Warning: Spoilers ahead!
Once again Black Sheep delivers a romance film that stars a strong tandem: Ulan’s Carlo Aquino and AlDub’s Maine Mendoza, mixed in with all the right ingredients to make a top-grossing hit: fairy lights, shots of the cityscape, movie/TV references (from Pangako Sa’Yo to (500) Days of Summer!), and songs from Juan Karlos Labajo and Unique Salonga.
In Isa Pa with Feelings, Mara (Mendoza), an architecture graduate, cum laude, and underboard employee signs up for sign language school because she wants to communicate with her deaf niece. Gali (Aquino), a handsome deaf softboy and Mara’s neighbor, coincidentally ends up becoming her teacher. They talk to one another through sign language, facial expressions, and screens from laptops and mobile phones.

After Mara fails the architect licensure exams and the dreams of her father, she gets into a car accident that brings her and Gali closer together.

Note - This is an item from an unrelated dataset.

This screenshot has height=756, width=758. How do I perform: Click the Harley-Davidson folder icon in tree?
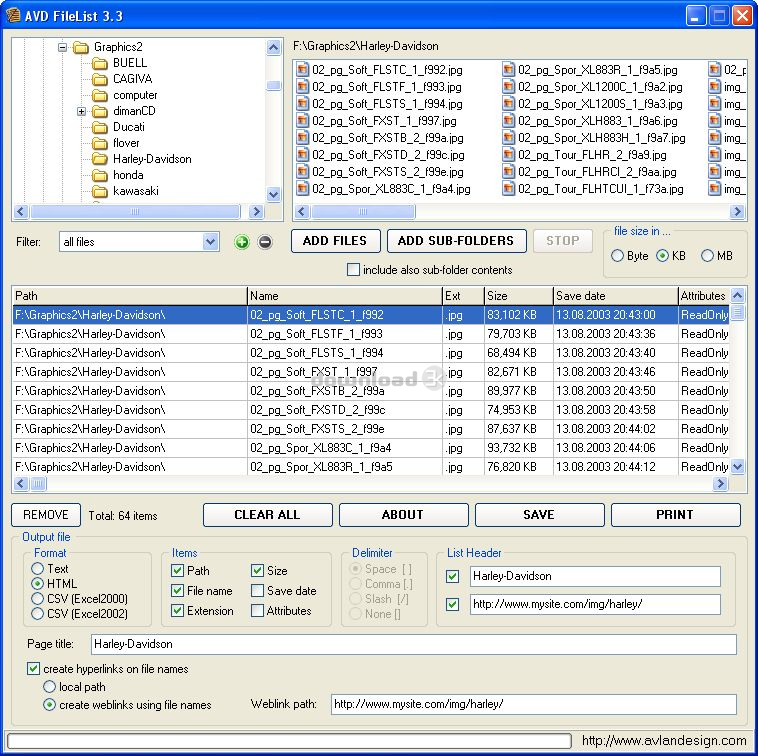[x=99, y=159]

She eventually decides to resign from her post, and from this point it becomes unclear how she’s still able to pay for rent in her condo in the following days, and if it really was her niece that motivated her to study sign because we never see her again or hear her mentioned for the rest of the film.
Viewers might also question how Gali was able to afford a condo himself, considering the substandard pay for teachers here in the Philippines. The question pops up consistently because Gali even has the time to volunteer on weekends, plus he has his own car and the money to fix it after an accident. Even Gali’s non-hearing friends from a party where Mara was invited all seemed super well-off.
This is not to say that differently-abled persons cannot achieve this, but these representations undermine the struggles that less privileged deaf people in the Philippines experience. Although the movie did a good job at depicting Gali’s personal hardships and anxieties, it ultimately uses his deafness in a tired “love against all odds” fairytale—near the end of the film, Mara determinedly tells Gali, “I’ll be deaf for you” as proof of her love, like that was supposed to be romantic? It neither makes them equal nor does it make Gali’s disability disappear.
Nonetheless, the movie was shot so beautifully that even the cheesiest moments seemed magical. In one scene, Mara and Gali look at one another through a fish tank, reminiscent of that aquarium scene in the 1996 film Romeo + Juliet. I especially liked that one scene outside their condo foregrounded by their online chat exchanges, and the three dots from each character (“…” meant they were typing) effectively portrayed each other’s silent but burning desires.
Isa Pa, with Feelings ends on a happy note. We don’t know what happens to them after, but seeing their entire journey unfold (from the ups and highs to the second car accident in the movie) assures us that Mara and Gali will turn out fine. It’s a love story, after all.